(Record excerpts begins)
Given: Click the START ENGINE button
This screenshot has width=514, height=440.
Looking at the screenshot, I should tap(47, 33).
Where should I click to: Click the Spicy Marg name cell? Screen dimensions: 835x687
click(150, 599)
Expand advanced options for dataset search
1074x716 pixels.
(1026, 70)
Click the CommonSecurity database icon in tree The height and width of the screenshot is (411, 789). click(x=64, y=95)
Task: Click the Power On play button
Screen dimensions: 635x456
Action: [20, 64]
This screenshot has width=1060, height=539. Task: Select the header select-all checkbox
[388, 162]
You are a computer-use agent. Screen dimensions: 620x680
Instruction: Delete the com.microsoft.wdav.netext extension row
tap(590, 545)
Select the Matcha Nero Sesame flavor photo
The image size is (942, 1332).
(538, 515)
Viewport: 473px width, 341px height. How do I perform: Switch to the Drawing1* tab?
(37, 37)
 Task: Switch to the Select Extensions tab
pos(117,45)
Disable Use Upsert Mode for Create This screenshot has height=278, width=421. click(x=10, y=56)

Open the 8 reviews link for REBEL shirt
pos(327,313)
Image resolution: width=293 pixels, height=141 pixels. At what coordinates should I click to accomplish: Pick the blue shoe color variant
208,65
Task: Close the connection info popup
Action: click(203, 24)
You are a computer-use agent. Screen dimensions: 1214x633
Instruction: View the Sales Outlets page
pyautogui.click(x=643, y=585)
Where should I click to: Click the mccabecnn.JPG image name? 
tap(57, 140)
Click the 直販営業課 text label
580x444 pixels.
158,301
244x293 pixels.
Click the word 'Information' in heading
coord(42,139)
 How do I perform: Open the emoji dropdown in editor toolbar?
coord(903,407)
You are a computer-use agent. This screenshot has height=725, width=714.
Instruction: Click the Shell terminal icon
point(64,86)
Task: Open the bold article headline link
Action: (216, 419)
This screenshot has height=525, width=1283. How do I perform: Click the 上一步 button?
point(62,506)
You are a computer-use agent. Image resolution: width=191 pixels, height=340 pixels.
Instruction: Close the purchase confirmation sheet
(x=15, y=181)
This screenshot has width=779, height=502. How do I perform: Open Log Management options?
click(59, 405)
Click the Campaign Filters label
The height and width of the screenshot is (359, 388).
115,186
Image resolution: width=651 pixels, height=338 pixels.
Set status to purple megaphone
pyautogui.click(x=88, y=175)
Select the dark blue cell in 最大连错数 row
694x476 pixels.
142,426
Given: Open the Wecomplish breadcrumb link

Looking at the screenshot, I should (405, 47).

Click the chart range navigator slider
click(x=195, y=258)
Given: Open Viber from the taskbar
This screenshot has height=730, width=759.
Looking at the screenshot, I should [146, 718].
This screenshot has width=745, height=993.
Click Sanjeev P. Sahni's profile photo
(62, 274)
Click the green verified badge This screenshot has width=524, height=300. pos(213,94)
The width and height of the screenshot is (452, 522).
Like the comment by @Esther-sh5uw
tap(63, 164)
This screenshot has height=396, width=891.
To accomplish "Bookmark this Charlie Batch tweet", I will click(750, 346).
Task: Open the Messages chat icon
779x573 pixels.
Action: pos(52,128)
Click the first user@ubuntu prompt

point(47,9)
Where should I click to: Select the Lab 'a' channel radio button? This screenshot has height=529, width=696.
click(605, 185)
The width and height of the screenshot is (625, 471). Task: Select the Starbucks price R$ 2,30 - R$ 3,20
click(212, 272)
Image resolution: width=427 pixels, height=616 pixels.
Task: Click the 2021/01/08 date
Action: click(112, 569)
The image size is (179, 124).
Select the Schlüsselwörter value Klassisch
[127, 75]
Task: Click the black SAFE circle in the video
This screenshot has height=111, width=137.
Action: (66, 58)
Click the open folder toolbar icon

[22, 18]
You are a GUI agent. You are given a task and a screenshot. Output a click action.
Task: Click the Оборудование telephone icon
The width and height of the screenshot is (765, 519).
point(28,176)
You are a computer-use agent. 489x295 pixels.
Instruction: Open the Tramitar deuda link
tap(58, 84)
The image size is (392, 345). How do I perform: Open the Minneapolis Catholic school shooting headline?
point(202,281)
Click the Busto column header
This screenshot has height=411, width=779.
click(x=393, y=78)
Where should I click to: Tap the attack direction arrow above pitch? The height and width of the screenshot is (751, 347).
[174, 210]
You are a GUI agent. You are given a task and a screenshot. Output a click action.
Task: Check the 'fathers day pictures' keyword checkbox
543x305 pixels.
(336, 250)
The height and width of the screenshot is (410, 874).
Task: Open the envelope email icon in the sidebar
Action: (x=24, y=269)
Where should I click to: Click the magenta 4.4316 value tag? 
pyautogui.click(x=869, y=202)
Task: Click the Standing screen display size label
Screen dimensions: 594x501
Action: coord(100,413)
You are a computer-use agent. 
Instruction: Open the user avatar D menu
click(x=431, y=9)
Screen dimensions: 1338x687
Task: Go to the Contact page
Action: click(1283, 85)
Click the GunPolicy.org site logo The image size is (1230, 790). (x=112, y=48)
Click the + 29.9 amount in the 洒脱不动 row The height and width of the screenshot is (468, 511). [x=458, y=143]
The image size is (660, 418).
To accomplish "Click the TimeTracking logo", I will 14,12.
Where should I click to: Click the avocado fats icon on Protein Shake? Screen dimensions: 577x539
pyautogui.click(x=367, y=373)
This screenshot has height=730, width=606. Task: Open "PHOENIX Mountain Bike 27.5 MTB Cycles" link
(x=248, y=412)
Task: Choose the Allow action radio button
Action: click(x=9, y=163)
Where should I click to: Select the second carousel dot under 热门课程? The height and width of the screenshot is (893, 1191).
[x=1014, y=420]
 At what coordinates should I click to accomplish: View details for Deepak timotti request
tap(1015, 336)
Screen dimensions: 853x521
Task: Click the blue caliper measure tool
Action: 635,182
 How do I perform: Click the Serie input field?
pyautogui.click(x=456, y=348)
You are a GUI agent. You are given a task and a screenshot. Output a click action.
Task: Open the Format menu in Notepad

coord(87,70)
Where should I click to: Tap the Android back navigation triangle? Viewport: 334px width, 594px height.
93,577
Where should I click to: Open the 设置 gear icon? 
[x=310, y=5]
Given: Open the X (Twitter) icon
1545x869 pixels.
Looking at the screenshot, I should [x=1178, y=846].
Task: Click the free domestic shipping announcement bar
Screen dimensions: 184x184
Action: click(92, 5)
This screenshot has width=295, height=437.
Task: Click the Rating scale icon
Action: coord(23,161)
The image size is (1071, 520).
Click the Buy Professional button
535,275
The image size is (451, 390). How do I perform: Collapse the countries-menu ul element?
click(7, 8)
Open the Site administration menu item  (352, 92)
(Record excerpts ends)
→ Exercise description
Set down each line of the material above again, exactly.

→ Finished task
Given: Click the START ENGINE button
This screenshot has width=514, height=440.
Looking at the screenshot, I should tap(47, 33).
Where should I click to: Click the Spicy Marg name cell? Screen dimensions: 835x687
click(150, 599)
Expand advanced options for dataset search
1074x716 pixels.
(1026, 70)
Click the CommonSecurity database icon in tree The height and width of the screenshot is (411, 789). click(x=64, y=95)
Task: Click the Power On play button
Screen dimensions: 635x456
Action: [20, 64]
This screenshot has width=1060, height=539. Task: Select the header select-all checkbox
[388, 162]
You are a computer-use agent. Screen dimensions: 620x680
Instruction: Delete the com.microsoft.wdav.netext extension row
tap(590, 545)
Select the Matcha Nero Sesame flavor photo
The image size is (942, 1332).
(538, 515)
Viewport: 473px width, 341px height. How do I perform: Switch to the Drawing1* tab?
(37, 37)
 Task: Switch to the Select Extensions tab
pos(117,45)
Disable Use Upsert Mode for Create This screenshot has height=278, width=421. click(x=10, y=56)

Open the 8 reviews link for REBEL shirt
pos(327,313)
Image resolution: width=293 pixels, height=141 pixels. At what coordinates should I click to accomplish: Pick the blue shoe color variant
208,65
Task: Close the connection info popup
Action: click(203, 24)
You are a computer-use agent. Screen dimensions: 1214x633
Instruction: View the Sales Outlets page
pyautogui.click(x=643, y=585)
Where should I click to: Click the mccabecnn.JPG image name? 
tap(57, 140)
Click the 直販営業課 text label
580x444 pixels.
158,301
244x293 pixels.
Click the word 'Information' in heading
coord(42,139)
 How do I perform: Open the emoji dropdown in editor toolbar?
coord(903,407)
You are a computer-use agent. This screenshot has height=725, width=714.
Instruction: Click the Shell terminal icon
point(64,86)
Task: Open the bold article headline link
Action: (216, 419)
This screenshot has height=525, width=1283. How do I perform: Click the 上一步 button?
point(62,506)
You are a computer-use agent. Image resolution: width=191 pixels, height=340 pixels.
Instruction: Close the purchase confirmation sheet
(x=15, y=181)
This screenshot has width=779, height=502. How do I perform: Open Log Management options?
click(59, 405)
Click the Campaign Filters label
The height and width of the screenshot is (359, 388).
115,186
Image resolution: width=651 pixels, height=338 pixels.
Set status to purple megaphone
pyautogui.click(x=88, y=175)
Select the dark blue cell in 最大连错数 row
694x476 pixels.
142,426
Given: Open the Wecomplish breadcrumb link

Looking at the screenshot, I should (405, 47).

Click the chart range navigator slider
click(x=195, y=258)
Given: Open Viber from the taskbar
This screenshot has height=730, width=759.
Looking at the screenshot, I should [146, 718].
This screenshot has width=745, height=993.
Click Sanjeev P. Sahni's profile photo
(62, 274)
Click the green verified badge This screenshot has width=524, height=300. pos(213,94)
The width and height of the screenshot is (452, 522).
Like the comment by @Esther-sh5uw
tap(63, 164)
This screenshot has height=396, width=891.
To accomplish "Bookmark this Charlie Batch tweet", I will click(750, 346).
Task: Open the Messages chat icon
779x573 pixels.
Action: pos(52,128)
Click the first user@ubuntu prompt

point(47,9)
Where should I click to: Select the Lab 'a' channel radio button? This screenshot has height=529, width=696.
click(605, 185)
The width and height of the screenshot is (625, 471). Task: Select the Starbucks price R$ 2,30 - R$ 3,20
click(212, 272)
Image resolution: width=427 pixels, height=616 pixels.
Task: Click the 2021/01/08 date
Action: click(112, 569)
The image size is (179, 124).
Select the Schlüsselwörter value Klassisch
[127, 75]
Task: Click the black SAFE circle in the video
This screenshot has height=111, width=137.
Action: (66, 58)
Click the open folder toolbar icon

[22, 18]
You are a GUI agent. You are given a task and a screenshot. Output a click action.
Task: Click the Оборудование telephone icon
The width and height of the screenshot is (765, 519).
point(28,176)
You are a computer-use agent. 489x295 pixels.
Instruction: Open the Tramitar deuda link
tap(58, 84)
The image size is (392, 345). How do I perform: Open the Minneapolis Catholic school shooting headline?
point(202,281)
Click the Busto column header
This screenshot has height=411, width=779.
click(x=393, y=78)
Where should I click to: Tap the attack direction arrow above pitch? The height and width of the screenshot is (751, 347).
[174, 210]
You are a GUI agent. You are given a task and a screenshot. Output a click action.
Task: Check the 'fathers day pictures' keyword checkbox
543x305 pixels.
(336, 250)
The height and width of the screenshot is (410, 874).
Task: Open the envelope email icon in the sidebar
Action: (x=24, y=269)
Where should I click to: Click the magenta 4.4316 value tag? 
pyautogui.click(x=869, y=202)
Task: Click the Standing screen display size label
Screen dimensions: 594x501
Action: coord(100,413)
You are a computer-use agent. 
Instruction: Open the user avatar D menu
click(x=431, y=9)
Screen dimensions: 1338x687
Task: Go to the Contact page
Action: click(1283, 85)
Click the GunPolicy.org site logo The image size is (1230, 790). (x=112, y=48)
Click the + 29.9 amount in the 洒脱不动 row The height and width of the screenshot is (468, 511). [x=458, y=143]
The image size is (660, 418).
To accomplish "Click the TimeTracking logo", I will 14,12.
Where should I click to: Click the avocado fats icon on Protein Shake? Screen dimensions: 577x539
pyautogui.click(x=367, y=373)
This screenshot has height=730, width=606. Task: Open "PHOENIX Mountain Bike 27.5 MTB Cycles" link
(x=248, y=412)
Task: Choose the Allow action radio button
Action: click(x=9, y=163)
Where should I click to: Select the second carousel dot under 热门课程? The height and width of the screenshot is (893, 1191).
[x=1014, y=420]
 At what coordinates should I click to accomplish: View details for Deepak timotti request
tap(1015, 336)
Screen dimensions: 853x521
Task: Click the blue caliper measure tool
Action: 635,182
 How do I perform: Click the Serie input field?
pyautogui.click(x=456, y=348)
You are a GUI agent. You are given a task and a screenshot. Output a click action.
Task: Open the Format menu in Notepad

coord(87,70)
Where should I click to: Tap the Android back navigation triangle? Viewport: 334px width, 594px height.
93,577
Where should I click to: Open the 设置 gear icon? 
[x=310, y=5]
Given: Open the X (Twitter) icon
1545x869 pixels.
Looking at the screenshot, I should [x=1178, y=846].
Task: Click the free domestic shipping announcement bar
Screen dimensions: 184x184
Action: click(92, 5)
This screenshot has width=295, height=437.
Task: Click the Rating scale icon
Action: coord(23,161)
The image size is (1071, 520).
Click the Buy Professional button
535,275
The image size is (451, 390). How do I perform: Collapse the countries-menu ul element?
click(7, 8)
Open the Site administration menu item  (352, 92)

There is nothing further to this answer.